## Extracted entries
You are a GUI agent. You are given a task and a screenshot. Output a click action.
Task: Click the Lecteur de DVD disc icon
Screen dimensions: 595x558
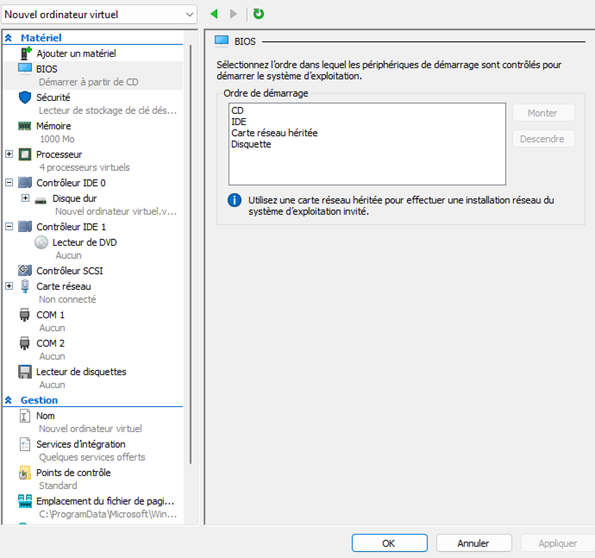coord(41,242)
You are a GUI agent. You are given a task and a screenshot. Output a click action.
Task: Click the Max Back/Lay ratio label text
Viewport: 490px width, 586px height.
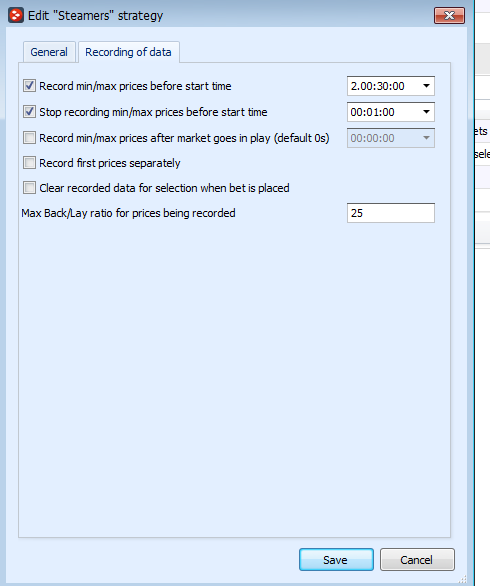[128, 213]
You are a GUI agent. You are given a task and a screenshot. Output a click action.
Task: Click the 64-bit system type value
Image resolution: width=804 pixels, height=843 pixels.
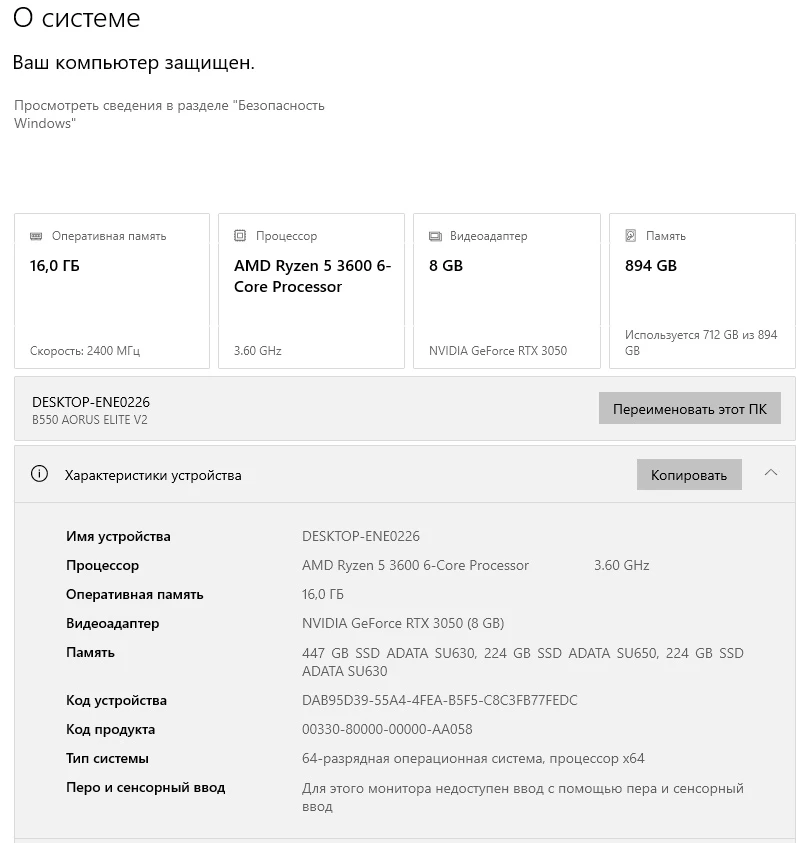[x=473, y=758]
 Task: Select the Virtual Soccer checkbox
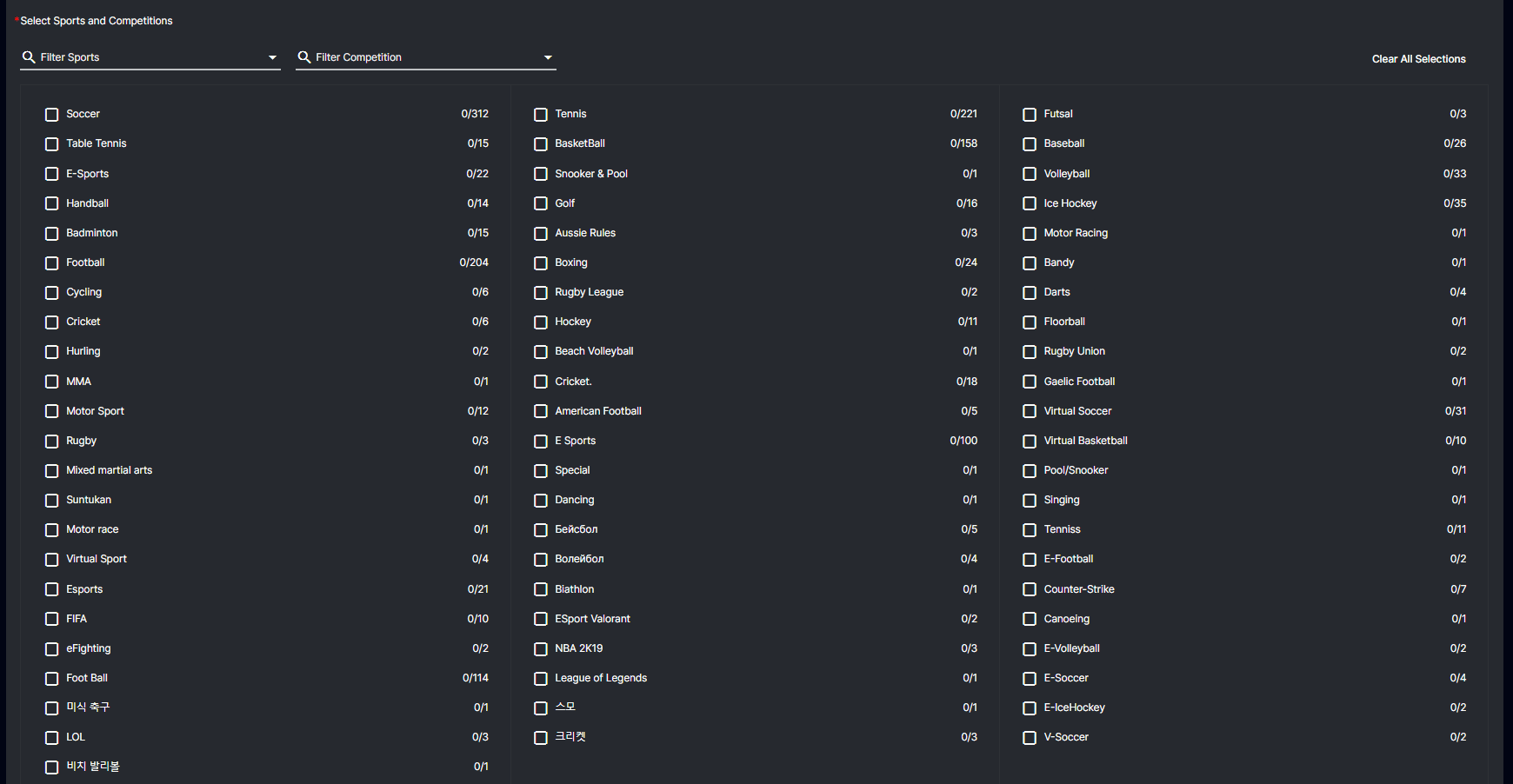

## Work to be completed
Give back an exact copy of only the lines from the one with "Image resolution: width=804" through the final line of the material, both included. Pictures do not belong in it.

## Answer area
Image resolution: width=804 pixels, height=843 pixels.
[x=473, y=758]
 Task: Select the Virtual Soccer checkbox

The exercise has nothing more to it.